いくら寝ていようが、その人の雰囲気やオーラというものは軽く薄くなるものの、その人特有の雰囲気やオーラは変わらない。影が薄い人でもその人にふさわしい薄さへと変化するものなのだ。

 しかし、沙希はそんなタイプではない。

 どちらかというと明るいタイプであり、寝ているからといっても影が薄い人レベルにまでは達するはずは絶対にありえないことだった。


 ――もしかして……っ!?


 頭によぎった考えを確認するべく、アミナは沙希に触れることにした。

 もし、沙希が目を覚ましてしまい、そのフォローで大変な思いをする頼人と優理に怒られたとしても、それだけの価値があると思ったから。

 指先だけを実体化させ、沙希の頬を軽く突いてみる。

 アミナの指が沙希の頬を突いた瞬間、沙希の身体は音もなく風船から空気を漏れるように縮み、抜け殻だけが残った。

 優理が寝起きで沙希の姿を見たぐらいでは分からないほどの高性能な擬態。

 その時、自分がなぜ眠くなってしまったのか、その理由もアミナは気付く。


 ――頼人さんが危ない!


 アミナは優理の部屋の壁から頼人の部屋へとすり抜けながら、実体化を同時に行いつつ、頼人の部屋に入る。

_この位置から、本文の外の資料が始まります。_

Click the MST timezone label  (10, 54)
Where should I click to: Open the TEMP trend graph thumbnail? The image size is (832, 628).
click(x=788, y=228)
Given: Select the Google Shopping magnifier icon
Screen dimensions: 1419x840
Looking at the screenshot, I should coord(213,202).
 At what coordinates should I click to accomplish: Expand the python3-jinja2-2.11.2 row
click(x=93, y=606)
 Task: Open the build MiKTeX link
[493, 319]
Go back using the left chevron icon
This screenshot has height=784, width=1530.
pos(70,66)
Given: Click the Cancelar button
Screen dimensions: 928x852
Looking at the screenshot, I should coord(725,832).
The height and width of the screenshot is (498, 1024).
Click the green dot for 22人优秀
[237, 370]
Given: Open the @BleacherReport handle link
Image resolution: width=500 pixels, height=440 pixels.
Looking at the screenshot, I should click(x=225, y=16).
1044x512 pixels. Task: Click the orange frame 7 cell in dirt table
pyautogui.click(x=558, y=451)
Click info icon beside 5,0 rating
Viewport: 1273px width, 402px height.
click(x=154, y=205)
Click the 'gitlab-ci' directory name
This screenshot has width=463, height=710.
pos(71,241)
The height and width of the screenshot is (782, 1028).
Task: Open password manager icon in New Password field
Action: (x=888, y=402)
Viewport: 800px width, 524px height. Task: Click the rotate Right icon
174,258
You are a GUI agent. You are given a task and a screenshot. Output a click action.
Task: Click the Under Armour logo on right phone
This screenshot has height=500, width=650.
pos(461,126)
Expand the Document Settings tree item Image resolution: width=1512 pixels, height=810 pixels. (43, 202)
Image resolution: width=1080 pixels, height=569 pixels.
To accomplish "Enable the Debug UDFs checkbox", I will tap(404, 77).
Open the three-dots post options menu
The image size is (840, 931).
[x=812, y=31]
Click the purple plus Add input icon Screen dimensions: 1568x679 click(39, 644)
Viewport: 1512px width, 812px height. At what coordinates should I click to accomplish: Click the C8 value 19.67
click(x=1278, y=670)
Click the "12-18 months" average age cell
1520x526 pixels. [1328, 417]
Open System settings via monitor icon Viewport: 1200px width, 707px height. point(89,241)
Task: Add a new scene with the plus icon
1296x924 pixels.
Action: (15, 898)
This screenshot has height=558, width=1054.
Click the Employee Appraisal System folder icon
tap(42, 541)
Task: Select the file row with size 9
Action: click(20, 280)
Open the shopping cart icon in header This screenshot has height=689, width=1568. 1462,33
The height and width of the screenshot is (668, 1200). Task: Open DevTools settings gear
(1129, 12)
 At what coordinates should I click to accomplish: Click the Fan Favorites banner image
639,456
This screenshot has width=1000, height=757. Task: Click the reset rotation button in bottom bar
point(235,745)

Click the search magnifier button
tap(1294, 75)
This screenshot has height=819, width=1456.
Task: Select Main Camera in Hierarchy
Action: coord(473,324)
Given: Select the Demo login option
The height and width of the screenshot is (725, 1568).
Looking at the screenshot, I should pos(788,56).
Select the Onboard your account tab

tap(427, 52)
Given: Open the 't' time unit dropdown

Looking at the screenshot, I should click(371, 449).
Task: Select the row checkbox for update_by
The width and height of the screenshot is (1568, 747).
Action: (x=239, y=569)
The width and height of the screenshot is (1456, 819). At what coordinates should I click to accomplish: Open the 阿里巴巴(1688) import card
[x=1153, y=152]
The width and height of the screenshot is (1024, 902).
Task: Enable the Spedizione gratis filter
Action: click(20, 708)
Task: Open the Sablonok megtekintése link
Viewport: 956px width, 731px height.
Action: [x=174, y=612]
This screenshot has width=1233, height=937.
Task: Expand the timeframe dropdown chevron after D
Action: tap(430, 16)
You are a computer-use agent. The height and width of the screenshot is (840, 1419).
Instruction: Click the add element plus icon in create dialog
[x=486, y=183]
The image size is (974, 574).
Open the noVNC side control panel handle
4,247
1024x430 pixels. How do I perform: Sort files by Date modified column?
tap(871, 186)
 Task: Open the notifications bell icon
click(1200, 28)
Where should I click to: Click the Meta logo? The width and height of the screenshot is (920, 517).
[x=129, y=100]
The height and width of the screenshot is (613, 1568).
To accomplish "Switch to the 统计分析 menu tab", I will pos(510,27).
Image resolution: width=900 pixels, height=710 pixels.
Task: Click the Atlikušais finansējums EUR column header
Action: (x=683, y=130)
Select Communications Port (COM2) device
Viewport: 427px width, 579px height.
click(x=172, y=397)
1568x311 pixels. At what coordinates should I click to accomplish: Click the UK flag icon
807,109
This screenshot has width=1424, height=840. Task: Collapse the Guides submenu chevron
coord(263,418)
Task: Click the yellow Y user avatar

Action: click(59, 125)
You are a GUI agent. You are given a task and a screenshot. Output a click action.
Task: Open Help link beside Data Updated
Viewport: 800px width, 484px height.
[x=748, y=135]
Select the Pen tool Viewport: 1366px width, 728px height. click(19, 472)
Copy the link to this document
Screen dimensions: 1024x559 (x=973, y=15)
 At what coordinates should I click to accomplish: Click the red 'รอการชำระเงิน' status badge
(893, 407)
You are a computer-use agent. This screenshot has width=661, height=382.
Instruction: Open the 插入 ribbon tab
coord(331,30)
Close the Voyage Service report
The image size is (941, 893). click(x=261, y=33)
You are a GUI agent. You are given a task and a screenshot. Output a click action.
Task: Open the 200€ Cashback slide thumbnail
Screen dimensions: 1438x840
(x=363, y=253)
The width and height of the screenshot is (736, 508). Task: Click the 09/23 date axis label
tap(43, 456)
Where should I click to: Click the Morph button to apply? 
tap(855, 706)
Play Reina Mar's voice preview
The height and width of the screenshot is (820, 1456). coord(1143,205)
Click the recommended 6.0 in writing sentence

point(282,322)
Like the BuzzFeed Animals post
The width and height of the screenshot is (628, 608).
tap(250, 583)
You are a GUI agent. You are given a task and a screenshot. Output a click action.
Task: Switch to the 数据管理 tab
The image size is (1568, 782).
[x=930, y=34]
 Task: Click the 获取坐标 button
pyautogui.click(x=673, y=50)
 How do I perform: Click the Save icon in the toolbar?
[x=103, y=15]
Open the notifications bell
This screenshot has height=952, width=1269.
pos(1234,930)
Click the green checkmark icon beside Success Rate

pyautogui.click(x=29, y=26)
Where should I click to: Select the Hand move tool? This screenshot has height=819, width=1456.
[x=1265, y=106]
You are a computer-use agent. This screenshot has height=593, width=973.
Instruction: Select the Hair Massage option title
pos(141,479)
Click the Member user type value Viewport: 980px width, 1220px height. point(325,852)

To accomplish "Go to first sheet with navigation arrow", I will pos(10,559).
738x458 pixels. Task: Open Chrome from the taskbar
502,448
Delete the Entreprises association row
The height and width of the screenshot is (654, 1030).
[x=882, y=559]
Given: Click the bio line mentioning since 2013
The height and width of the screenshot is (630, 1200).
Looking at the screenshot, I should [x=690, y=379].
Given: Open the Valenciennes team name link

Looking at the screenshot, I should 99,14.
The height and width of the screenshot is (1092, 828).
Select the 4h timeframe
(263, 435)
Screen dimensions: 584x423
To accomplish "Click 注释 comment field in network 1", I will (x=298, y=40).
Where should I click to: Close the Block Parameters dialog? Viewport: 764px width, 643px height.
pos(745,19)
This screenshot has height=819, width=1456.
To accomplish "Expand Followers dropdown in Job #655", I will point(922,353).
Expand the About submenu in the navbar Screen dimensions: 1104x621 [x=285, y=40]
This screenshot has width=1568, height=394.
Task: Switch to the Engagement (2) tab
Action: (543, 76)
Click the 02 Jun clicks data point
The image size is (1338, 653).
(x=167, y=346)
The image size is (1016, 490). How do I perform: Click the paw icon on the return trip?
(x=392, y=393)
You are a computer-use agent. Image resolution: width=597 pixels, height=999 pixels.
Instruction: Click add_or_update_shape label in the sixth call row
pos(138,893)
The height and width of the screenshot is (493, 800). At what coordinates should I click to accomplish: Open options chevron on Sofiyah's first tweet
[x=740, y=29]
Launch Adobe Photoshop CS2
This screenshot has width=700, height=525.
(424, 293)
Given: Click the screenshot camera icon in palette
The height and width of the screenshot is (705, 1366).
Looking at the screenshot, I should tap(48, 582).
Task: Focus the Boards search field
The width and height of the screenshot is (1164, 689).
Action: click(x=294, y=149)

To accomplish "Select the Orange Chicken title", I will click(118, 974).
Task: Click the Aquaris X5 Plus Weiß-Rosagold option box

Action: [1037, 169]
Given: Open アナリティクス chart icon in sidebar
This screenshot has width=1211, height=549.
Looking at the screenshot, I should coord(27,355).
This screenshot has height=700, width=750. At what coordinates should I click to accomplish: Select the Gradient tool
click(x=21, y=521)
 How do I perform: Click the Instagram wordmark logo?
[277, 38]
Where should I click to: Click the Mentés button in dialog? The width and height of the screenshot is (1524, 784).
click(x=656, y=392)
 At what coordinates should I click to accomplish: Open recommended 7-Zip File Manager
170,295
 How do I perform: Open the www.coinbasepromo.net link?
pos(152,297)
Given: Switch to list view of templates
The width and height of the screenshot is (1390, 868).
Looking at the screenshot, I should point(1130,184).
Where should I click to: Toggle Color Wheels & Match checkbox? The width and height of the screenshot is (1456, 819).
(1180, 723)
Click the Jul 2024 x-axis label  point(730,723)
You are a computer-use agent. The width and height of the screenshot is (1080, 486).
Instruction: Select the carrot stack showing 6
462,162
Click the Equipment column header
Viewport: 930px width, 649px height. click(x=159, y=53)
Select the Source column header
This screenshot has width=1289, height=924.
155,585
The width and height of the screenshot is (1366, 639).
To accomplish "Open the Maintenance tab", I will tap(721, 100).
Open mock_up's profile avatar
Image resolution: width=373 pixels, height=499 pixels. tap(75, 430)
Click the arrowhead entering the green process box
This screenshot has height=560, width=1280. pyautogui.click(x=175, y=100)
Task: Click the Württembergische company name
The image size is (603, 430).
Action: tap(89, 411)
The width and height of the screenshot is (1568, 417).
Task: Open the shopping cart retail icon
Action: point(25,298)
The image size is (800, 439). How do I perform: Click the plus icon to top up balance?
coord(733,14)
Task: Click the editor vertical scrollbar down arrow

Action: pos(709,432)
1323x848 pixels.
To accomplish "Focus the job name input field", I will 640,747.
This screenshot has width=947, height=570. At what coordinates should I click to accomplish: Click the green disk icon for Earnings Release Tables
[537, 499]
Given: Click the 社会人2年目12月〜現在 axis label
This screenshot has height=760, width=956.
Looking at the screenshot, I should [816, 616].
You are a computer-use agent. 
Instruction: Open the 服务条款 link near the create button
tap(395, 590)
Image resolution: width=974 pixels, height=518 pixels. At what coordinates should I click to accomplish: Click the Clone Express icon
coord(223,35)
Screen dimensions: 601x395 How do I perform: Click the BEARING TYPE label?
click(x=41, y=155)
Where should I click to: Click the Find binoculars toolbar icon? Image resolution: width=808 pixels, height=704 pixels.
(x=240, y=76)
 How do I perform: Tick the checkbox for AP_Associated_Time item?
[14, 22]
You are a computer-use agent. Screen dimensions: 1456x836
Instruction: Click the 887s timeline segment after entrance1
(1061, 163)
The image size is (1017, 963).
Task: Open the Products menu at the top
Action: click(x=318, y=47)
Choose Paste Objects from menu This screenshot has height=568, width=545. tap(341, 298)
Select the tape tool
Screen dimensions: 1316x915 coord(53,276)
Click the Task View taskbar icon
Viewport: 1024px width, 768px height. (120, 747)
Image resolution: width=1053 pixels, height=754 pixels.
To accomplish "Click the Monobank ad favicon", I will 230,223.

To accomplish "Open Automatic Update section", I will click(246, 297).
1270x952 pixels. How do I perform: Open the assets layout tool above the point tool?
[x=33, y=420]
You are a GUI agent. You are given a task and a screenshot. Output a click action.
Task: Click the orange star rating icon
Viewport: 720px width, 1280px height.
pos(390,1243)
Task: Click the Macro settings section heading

 すると案の定、沙頼人のベッドの横に立ちながら妖艶な笑みを浮かべる沙希の姿。


 ――さ、沙希さんじゃない?


 アミナが知っているようなお淑やかな沙希ではなく、そこには全ての男性を誘惑して、虜にしてしまうような雰囲気の沙希がそこにいた。


「意外と早く気付いたんだ、妖精さん」


 アミナの気配に気付いたのか、沙希はアミナの方へ顔を向ける。


「沙希さんじゃないですよね? 一体誰なんですか!?」


 指を突き付けて、アミナは敵意むき出しで尋ねるも、


「何言ってるの? 私は沙希よ。江藤沙希。他に誰がいるの?」


 と、呆れたような返事がアミナに返される。

 しかし、ここで「はい、そうですか」とアミナは言えない。というより、自分の存在を見て驚かない人間などいないことを知っているからだ。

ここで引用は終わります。